No Quick Fix for Building Loyalty

Ask yourself this question: “For whom do I work?” The answer may seem simple enough.

Initially, you might answer, “Myself,” or you might name a person in your company who is higher up on the corporate food chain. But then, you might think about the question a little bit more and answer, “My customers.”

Though your paycheck may come from the company for which you work, the people who truly pay your salary are the people who buy your products and services. So what happens when you discover that few of these people have any loyalty to or preference for your company?

In today’s “hurry-up-and-inflate-my-numbers-for-Wall-Street” mentality, many companies have traded their long-term plans for short-term gains. These short-term gains include everything from inflated Web traffic and overstated membership numbers to sales figures based on price discounts so deep that they result in a loss for the company.

It’s not difficult to create a free-for-all when you give away your products or pay off your target audience to become members of your site. But then what? Smart marketers know that artificially jacking up these measurement criteria in the short term will cause only more problems down the road, yet they do it anyway. Why?

Much of today’s online marketing is a direct reflection of the internal chaos that many companies endure. Brainstorming concepts developed in a Monday morning meeting are expected to be ready to introduce by the following week’s meeting, if not sooner.

Marketers reacting to this kind of demand for immediate results are rarely given the chance to take a step back and build their long-term strategies. There’s a huge difference between flexibility and chaos. Reacting to demand without a well-planned strategy is like rolling the dice and hoping for the best.

The irony of all the internal chaos is that much of it is self-imposed. By not taking the time to build a long-term plan — even for the next 12 to 18 months, you are forced to react to what the competition is doing and to what other people within the company tell you.

As my handyman grandfather used to tell me, “Measure twice; cut once.” Those four little words are extremely powerful. They boil down all the issues related to not taking the time to plan.

Marketing, online or offline, is no different. If you don’t take time to plan, you end up wasting a lot of time and money doing things that probably will not work. Without proper plans in place, you might as well be shooting at a moving target. It is extremely difficult to tell what works because satisfying your immediate objective may actually move you farther from your long-term goals.

Creating a 12-month to 18-month plan forces you and your colleagues to agree upon long-term goals and the best course to accomplish those goals. Moreover, these goals may conflict with your short-term strategies.

At a recent conference I attended, one of the speakers showed a slide that featured three different customer acquisition strategies:

* reaching any customer at any price;

* getting the right customer at any price;

* getting the right customer at the right price.

Short-term gains usually fall under the first and second categories of getting customers at any price. But to get the right customer at the right price, you must develop a plan that will create awareness, interest, desire and action — all for the right cost of acquisition.

Once a plan has been developed, it is OK to be flexible, especially when information has been added or discovered.

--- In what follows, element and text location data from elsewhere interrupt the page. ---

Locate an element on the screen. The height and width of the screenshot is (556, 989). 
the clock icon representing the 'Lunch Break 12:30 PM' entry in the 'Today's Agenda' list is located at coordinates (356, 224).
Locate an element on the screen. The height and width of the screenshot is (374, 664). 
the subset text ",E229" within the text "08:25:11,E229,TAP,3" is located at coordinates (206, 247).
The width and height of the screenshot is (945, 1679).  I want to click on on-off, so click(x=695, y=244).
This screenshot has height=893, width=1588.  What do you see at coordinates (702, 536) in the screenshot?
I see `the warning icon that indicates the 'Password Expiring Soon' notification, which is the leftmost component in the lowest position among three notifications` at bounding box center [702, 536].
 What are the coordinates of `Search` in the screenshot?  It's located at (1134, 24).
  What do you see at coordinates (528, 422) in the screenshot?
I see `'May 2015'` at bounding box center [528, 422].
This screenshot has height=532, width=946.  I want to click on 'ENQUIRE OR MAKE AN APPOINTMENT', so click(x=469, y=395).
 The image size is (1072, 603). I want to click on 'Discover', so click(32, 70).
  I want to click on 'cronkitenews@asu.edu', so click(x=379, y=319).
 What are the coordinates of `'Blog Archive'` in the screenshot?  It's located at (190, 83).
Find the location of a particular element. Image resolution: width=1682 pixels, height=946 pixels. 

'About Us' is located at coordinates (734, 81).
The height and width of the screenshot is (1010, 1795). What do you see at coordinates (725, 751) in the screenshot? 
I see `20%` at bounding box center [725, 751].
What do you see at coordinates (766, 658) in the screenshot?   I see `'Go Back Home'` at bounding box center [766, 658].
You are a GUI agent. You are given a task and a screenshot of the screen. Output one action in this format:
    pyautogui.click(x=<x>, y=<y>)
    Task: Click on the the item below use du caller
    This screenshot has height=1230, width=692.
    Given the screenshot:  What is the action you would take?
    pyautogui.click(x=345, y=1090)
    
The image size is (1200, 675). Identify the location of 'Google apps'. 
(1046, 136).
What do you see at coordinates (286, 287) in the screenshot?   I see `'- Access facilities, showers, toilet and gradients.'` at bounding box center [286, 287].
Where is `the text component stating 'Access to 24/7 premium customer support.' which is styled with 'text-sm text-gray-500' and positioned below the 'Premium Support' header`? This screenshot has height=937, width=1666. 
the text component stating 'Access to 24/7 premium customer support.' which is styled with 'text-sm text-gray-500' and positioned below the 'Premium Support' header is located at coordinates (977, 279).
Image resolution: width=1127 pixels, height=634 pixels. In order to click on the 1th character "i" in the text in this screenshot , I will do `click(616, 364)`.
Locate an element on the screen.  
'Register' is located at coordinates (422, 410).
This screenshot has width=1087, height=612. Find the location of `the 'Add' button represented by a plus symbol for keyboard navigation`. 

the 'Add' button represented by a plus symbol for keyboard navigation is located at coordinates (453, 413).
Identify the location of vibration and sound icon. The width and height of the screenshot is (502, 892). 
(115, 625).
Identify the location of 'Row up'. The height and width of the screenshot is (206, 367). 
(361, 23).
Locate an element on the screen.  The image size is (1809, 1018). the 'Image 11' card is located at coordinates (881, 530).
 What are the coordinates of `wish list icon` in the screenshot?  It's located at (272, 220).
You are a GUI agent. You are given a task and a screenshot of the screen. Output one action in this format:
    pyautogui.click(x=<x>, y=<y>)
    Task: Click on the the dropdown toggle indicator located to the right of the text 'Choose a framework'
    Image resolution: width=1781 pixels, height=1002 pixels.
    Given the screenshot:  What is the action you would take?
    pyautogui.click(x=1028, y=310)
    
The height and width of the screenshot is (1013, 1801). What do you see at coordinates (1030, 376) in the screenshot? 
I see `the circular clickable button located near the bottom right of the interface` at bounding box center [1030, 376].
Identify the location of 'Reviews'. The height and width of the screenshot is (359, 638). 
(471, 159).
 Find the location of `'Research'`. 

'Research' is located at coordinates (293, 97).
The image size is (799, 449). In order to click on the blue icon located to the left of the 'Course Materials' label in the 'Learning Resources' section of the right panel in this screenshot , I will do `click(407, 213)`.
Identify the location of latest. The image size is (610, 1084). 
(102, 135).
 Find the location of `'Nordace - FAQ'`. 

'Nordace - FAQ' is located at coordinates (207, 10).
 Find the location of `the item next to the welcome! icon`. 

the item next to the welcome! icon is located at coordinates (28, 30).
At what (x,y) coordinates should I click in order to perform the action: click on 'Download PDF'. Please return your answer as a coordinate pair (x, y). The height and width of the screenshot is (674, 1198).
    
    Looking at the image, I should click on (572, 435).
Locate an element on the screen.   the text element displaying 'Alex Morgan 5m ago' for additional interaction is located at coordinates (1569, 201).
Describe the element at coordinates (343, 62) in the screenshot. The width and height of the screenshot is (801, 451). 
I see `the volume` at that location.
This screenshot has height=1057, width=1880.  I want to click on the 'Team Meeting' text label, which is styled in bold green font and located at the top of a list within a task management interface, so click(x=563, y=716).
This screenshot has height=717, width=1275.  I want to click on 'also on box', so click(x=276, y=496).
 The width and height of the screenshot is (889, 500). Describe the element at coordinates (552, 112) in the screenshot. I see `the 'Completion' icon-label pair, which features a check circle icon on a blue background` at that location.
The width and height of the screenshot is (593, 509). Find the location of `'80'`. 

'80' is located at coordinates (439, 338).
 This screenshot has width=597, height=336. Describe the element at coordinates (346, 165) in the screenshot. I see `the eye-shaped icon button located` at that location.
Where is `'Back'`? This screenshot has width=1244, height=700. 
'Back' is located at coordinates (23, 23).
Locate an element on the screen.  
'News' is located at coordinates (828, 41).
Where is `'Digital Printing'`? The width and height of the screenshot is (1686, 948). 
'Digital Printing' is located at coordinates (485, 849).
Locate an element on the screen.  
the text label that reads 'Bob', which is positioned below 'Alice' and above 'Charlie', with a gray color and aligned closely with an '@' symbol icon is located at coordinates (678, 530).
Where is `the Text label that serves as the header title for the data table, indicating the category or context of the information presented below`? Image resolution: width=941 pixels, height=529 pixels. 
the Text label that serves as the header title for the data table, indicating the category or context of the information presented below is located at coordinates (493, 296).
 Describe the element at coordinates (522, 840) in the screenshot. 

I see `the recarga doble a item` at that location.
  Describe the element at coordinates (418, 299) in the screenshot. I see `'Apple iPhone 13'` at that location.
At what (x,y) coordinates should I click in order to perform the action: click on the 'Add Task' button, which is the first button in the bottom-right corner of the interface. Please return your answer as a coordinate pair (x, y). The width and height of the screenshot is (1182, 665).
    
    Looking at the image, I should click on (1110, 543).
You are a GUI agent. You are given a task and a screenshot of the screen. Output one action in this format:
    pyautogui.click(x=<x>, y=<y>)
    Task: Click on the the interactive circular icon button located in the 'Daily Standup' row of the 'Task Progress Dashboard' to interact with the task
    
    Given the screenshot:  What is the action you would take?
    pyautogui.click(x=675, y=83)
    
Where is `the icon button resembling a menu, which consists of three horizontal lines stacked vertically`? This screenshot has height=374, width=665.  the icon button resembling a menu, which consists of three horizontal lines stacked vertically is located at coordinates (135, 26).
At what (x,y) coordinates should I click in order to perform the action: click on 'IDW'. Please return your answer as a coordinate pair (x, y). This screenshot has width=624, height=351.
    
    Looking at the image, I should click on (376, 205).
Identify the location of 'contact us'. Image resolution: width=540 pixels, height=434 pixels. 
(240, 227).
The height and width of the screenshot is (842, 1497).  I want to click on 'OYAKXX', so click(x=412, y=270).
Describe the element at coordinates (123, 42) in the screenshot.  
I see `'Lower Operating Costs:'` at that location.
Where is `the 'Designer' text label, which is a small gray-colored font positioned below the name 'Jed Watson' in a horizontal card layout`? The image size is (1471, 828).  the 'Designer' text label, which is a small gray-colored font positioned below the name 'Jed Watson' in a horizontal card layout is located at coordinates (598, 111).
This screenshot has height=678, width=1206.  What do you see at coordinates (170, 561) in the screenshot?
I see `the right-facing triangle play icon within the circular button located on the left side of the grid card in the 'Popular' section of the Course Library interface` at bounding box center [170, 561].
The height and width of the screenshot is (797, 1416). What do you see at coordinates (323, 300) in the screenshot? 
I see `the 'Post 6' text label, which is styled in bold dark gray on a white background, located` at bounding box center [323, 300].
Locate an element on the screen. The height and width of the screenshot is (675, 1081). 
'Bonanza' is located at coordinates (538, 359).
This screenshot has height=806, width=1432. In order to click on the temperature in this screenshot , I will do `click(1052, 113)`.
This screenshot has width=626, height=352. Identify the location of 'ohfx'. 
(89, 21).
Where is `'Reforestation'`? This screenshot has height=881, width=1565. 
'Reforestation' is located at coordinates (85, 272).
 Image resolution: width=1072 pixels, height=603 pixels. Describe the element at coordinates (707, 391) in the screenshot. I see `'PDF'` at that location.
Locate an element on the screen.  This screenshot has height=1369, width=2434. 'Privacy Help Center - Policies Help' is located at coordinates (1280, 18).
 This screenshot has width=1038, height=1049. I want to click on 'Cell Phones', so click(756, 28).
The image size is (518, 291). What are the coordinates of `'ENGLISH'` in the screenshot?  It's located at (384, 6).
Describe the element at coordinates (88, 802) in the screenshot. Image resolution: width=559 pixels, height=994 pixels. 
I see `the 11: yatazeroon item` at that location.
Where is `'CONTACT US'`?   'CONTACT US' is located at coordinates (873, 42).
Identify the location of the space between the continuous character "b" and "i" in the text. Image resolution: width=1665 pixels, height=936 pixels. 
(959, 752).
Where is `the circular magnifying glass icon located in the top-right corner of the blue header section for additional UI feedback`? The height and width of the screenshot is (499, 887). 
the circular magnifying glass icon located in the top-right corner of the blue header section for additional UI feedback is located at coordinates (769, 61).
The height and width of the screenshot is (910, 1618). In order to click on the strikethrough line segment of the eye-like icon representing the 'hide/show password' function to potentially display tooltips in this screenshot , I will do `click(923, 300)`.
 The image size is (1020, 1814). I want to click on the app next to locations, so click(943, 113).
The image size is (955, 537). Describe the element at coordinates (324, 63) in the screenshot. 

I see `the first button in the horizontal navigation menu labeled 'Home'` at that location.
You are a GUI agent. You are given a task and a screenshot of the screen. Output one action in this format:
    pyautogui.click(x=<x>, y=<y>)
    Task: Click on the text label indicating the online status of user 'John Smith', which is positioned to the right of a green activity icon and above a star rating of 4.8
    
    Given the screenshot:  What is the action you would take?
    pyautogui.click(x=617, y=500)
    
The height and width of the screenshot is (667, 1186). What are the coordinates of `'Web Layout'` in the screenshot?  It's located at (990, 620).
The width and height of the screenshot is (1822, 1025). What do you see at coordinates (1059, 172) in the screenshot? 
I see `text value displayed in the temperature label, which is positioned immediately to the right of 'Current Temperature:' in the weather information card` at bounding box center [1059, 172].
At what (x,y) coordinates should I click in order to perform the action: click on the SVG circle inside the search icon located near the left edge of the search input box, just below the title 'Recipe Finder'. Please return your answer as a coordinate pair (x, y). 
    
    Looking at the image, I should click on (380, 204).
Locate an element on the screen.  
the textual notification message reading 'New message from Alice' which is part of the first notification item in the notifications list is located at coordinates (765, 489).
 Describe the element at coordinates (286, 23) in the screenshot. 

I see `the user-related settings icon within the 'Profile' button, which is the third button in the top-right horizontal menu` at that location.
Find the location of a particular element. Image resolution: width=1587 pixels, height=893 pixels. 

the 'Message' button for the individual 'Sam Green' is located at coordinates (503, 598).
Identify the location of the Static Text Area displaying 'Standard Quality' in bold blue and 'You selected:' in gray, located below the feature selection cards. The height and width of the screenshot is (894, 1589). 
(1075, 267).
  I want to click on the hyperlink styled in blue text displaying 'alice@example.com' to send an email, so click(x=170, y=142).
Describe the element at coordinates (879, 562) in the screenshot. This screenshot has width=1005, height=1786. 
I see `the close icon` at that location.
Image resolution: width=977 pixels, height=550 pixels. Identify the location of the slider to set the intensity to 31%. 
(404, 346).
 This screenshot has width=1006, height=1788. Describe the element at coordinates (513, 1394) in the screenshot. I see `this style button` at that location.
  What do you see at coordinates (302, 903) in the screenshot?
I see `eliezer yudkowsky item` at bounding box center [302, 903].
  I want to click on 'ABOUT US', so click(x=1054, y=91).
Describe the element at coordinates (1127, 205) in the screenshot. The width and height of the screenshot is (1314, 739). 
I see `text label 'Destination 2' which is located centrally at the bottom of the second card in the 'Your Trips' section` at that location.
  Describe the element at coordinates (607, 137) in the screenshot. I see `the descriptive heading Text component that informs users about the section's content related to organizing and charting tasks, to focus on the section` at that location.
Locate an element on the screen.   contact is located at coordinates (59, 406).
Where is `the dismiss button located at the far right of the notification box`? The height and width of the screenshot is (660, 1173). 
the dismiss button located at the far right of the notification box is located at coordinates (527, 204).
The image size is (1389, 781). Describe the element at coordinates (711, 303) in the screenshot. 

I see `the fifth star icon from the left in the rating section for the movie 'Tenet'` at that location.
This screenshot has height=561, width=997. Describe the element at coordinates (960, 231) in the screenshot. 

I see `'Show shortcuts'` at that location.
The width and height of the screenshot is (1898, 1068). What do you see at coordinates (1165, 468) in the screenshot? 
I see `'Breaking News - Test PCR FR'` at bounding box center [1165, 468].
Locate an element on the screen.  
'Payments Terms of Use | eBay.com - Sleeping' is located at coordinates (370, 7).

Building the plan will provide a road map to which everyone can refer.

Well-planned marketing and promotions not only capture the attention of the target audience but also stay rooted in the minds of consumers. They have the best referrals because people actually think about the promotion and tell their friends about it.

The bottom line is, when you take time to plan, it shows. When immediate action is needed, the plan provides a well-constructed starting point. But the biggest benefit of planning is the avoidance of costly mistakes and the elimination of counterproductive marketing efforts.